* _Try it_
Beneath this line are the data; copy exactly the part of them that opens with the line containing "précédent (30, 1038)" and closes with the line containing "Actualités (44, 128)", and only that part.

=== Data listing ===

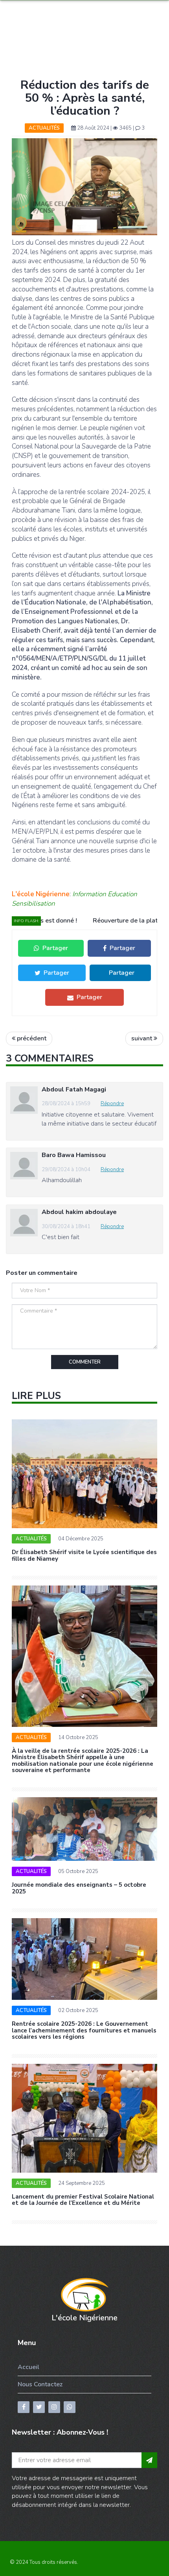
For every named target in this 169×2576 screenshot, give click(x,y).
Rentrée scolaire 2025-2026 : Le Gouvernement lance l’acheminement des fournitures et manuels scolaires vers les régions (84, 2030)
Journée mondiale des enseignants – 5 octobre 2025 (79, 1888)
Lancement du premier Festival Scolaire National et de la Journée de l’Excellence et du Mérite (83, 2200)
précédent (30, 1038)
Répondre (112, 1103)
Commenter (85, 1362)
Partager (55, 948)
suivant (142, 1038)
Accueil (28, 2367)
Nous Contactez (40, 2384)
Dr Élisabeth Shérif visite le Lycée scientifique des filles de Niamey (84, 1555)
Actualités (44, 128)
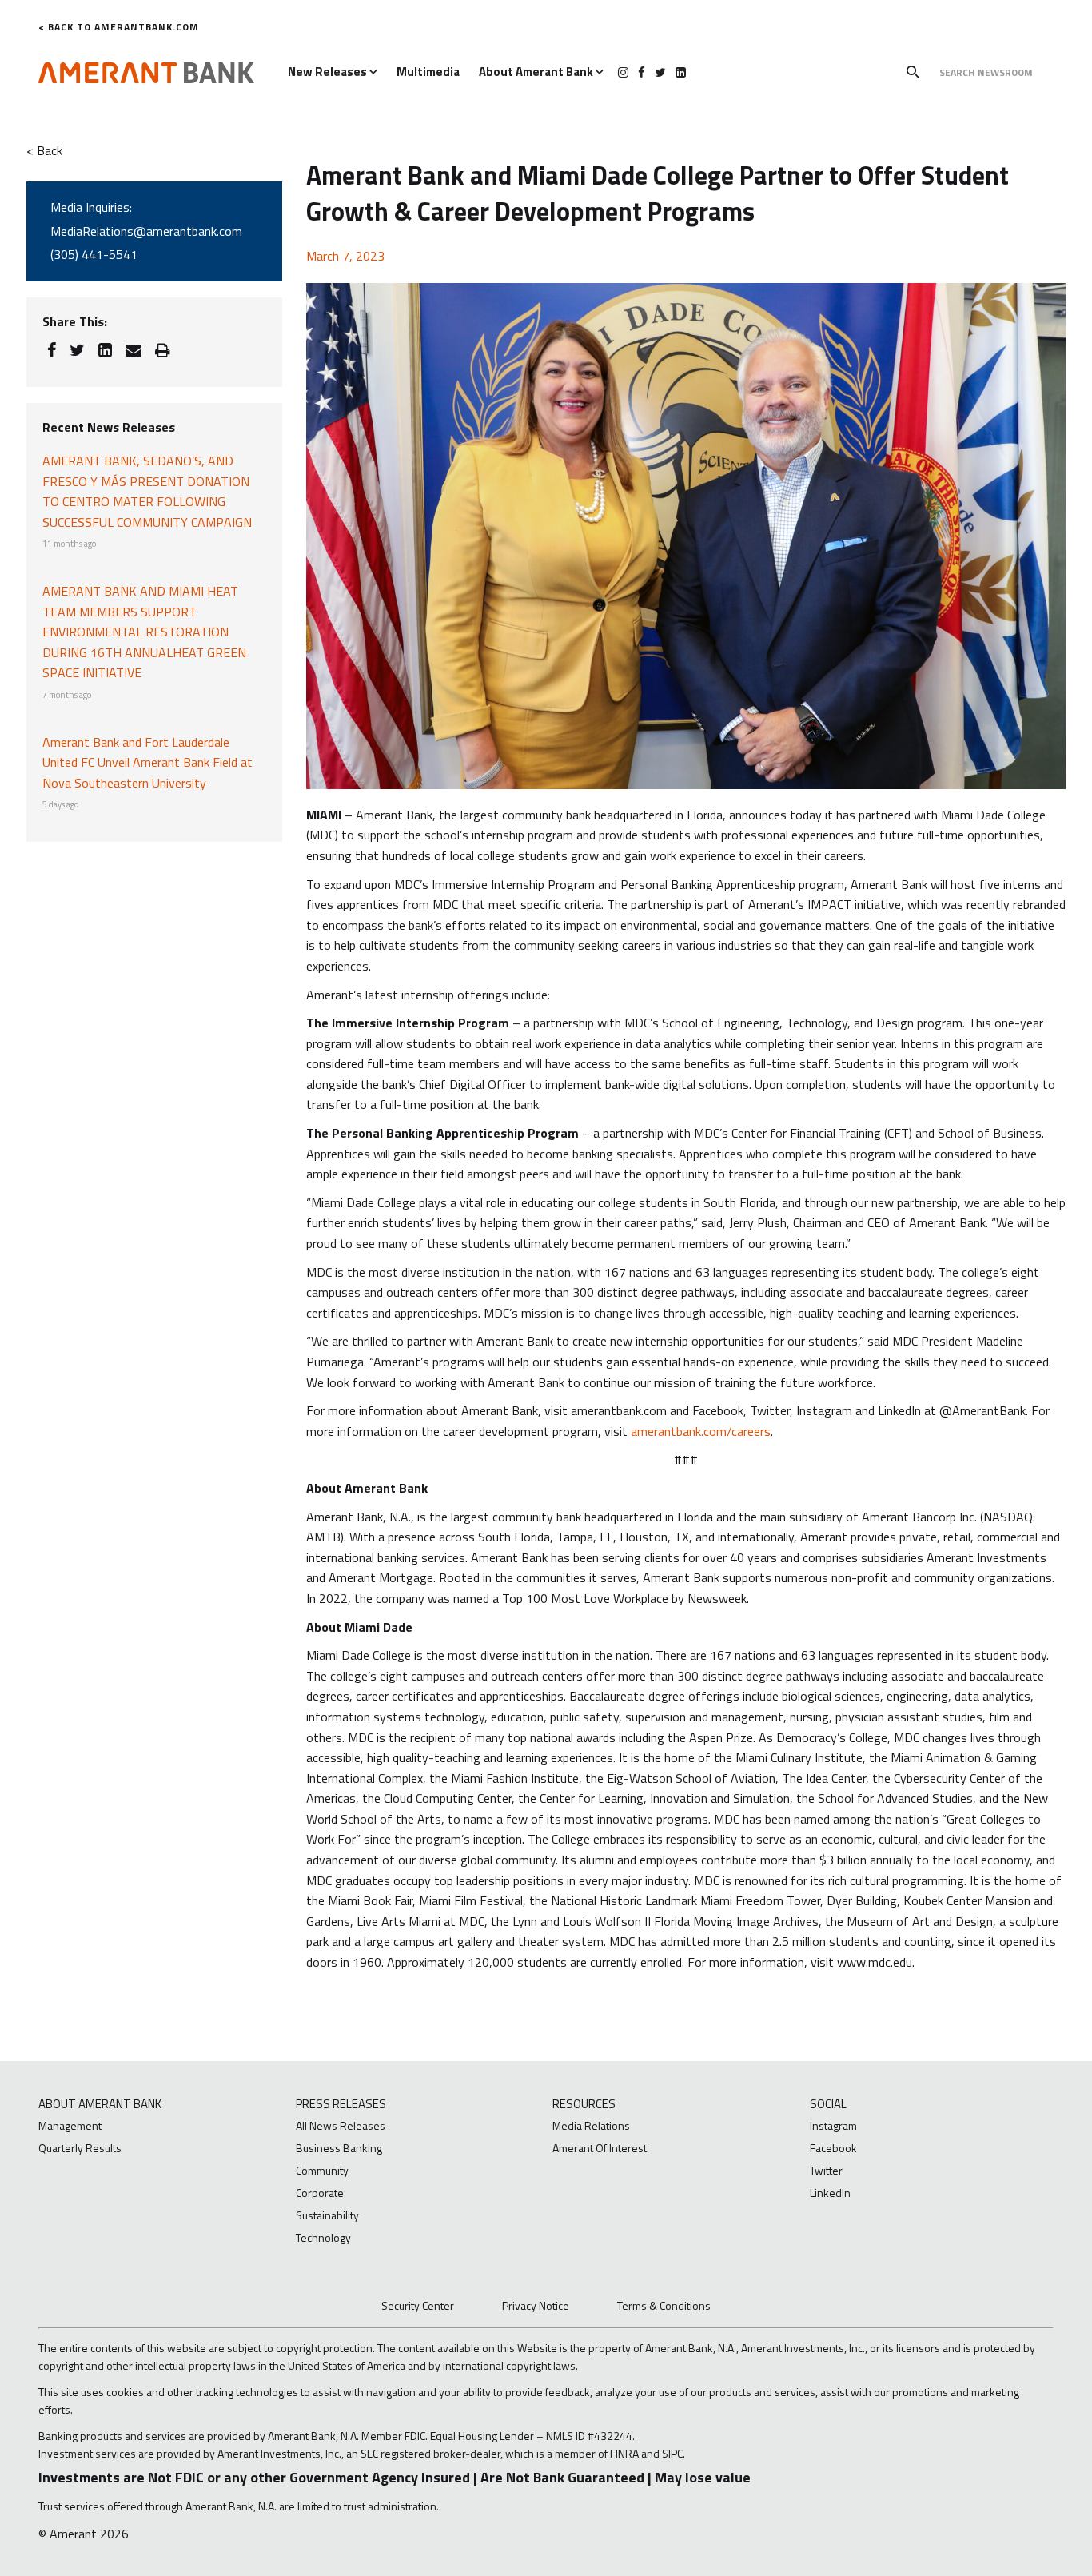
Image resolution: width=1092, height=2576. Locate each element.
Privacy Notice (535, 2305)
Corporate (320, 2192)
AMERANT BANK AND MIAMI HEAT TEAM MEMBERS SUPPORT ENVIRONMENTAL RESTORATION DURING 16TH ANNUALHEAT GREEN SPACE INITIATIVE (144, 631)
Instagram (833, 2125)
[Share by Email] (133, 350)
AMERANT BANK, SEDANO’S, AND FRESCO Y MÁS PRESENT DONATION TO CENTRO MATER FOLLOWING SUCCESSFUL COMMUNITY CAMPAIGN (147, 491)
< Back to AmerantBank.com (118, 26)
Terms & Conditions (664, 2305)
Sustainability (327, 2215)
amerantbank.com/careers (701, 1431)
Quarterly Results (80, 2147)
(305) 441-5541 (93, 254)
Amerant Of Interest (599, 2147)
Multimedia (428, 71)
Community (322, 2170)
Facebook (833, 2147)
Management (70, 2125)
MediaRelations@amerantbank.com (146, 231)
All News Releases (340, 2125)
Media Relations (591, 2125)
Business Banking (339, 2147)
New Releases (328, 71)
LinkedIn (830, 2192)
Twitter (826, 2170)
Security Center (417, 2305)
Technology (323, 2237)
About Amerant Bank (537, 71)
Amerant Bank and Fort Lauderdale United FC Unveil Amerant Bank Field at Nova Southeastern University (147, 762)
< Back (44, 150)
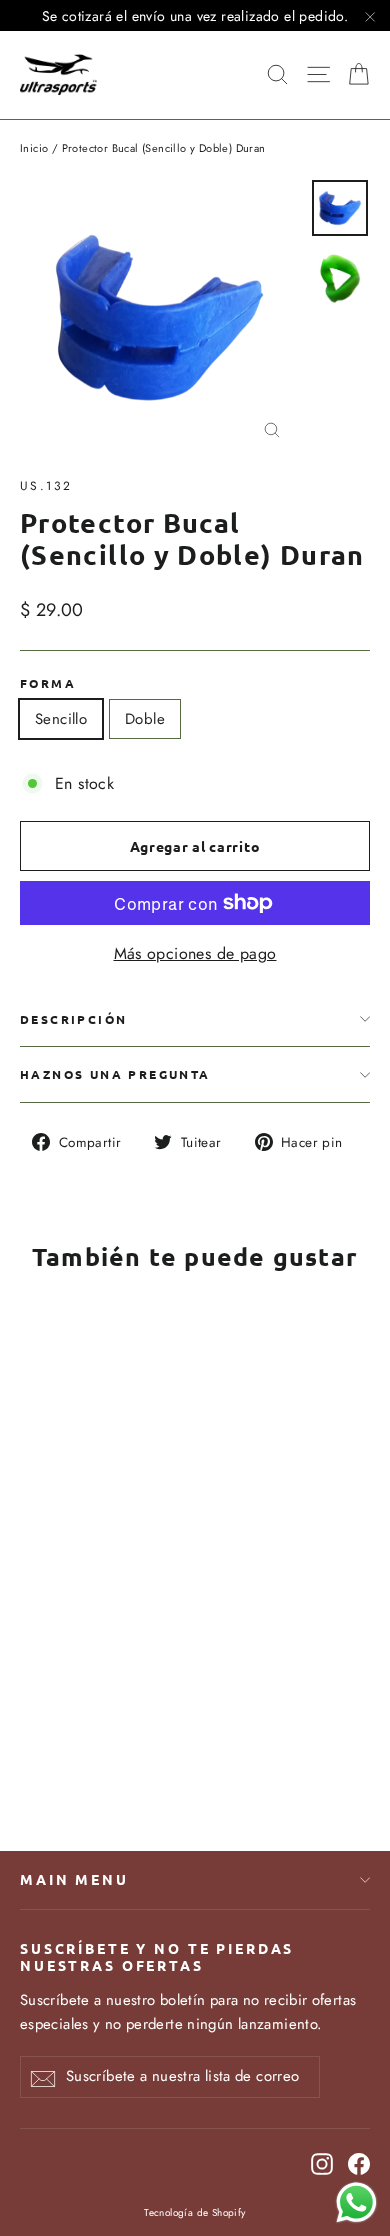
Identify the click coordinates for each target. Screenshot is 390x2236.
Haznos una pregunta (115, 1074)
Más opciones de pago (195, 953)
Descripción (73, 1019)
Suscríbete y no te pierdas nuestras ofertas (157, 1956)
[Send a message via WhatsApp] (356, 2202)
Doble (145, 719)
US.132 (46, 486)
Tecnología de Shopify (194, 2212)
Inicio (34, 148)
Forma (48, 683)
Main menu (74, 1879)
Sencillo (61, 719)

===

* _Result below_
précédent (30, 1038)
Répondre (112, 1103)
Commenter (85, 1362)
Partager (55, 948)
suivant (142, 1038)
Accueil (28, 2367)
Nous Contactez (40, 2384)
Dr Élisabeth Shérif visite le Lycée scientifique des filles de Niamey (84, 1555)
Actualités (44, 128)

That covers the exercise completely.